Find point in the image of a linear function that is closest to some other point

Solution 1:

The vector $x$ that you are looking for is known as the least squares solution to the equation $M \cdot x = p$. It turns out that there is a very straightforward solution to this problem. A vector $x$ is a least solution if and only if we have $$ M^TMx = M^Tp. $$ Thus, if the columns of $M$ are linearly independent, the (unique) solution is $$ x = (M^TM)^{-1}M^Tp. $$ If $M$ has linearly dependent columns, then the solution is no longer unique. If we want the vector $x$ among these solutions for which the Euclidean norm $\|x\|$ is minimized, then we could use the MP pseudoinverse $M^+$ of $M$ to get $$ x = M^+p. $$


Claim: If $x$ is a least squares solution to $Mx = p$, then $M^TMx = M^Tp$.

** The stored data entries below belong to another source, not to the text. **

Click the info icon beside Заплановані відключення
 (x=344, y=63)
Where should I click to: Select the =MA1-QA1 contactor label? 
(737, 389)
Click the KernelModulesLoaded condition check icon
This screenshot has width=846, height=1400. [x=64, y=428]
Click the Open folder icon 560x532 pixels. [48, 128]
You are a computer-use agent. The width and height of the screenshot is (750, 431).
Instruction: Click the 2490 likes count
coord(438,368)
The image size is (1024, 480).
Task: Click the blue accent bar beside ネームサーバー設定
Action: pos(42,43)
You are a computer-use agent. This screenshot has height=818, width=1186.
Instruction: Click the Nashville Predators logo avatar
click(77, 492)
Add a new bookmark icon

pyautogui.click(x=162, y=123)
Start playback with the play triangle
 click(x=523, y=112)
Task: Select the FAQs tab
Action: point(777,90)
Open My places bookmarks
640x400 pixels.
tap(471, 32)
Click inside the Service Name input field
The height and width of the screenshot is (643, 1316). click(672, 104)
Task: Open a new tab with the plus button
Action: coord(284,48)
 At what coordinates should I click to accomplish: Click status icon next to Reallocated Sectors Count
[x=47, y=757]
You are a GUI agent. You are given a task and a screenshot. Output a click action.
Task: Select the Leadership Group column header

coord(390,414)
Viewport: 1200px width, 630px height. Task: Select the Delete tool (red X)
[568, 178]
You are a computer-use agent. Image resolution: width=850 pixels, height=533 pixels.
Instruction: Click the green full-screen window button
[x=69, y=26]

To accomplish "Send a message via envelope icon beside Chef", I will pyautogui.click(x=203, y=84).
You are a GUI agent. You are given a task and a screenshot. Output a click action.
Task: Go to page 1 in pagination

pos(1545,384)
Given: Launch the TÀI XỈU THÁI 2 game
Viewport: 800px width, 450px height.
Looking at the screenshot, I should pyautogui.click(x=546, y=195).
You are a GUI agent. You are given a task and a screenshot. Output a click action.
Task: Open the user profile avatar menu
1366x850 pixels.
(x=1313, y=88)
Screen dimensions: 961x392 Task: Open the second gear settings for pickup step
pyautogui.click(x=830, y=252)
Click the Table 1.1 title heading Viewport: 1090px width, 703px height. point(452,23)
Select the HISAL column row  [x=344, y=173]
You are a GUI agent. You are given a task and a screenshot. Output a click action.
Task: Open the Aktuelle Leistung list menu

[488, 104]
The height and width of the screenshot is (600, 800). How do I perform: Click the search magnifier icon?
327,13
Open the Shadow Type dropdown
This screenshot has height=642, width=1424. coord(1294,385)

Proof: Let $x$ denote the least squares solution. As you note, the line connecting $Mx$ to $p$ must be perpendicular to the image of $f$. On the other hand, for $z \in \Bbb R^n$ $$ z^T My = 0 \quad \forall y \in \Bbb R^m \iff z^TM = 0 \iff (z^TM)^T = M^Tz = 0. $$ That is, a vector $z$ is orthogonal to the image of $f$ iff $M^Tz = 0$. Now, the vector $p - Mx$ points from $p$ to the closest point within the image of $f$, so this vector is orthogonal to the image of $f$. That is, we have $$ 0 = M^T(p - Mx) \implies 0 = M^Tp - M^TMx \implies M^TMx = M^Tp, $$ which was what we wanted.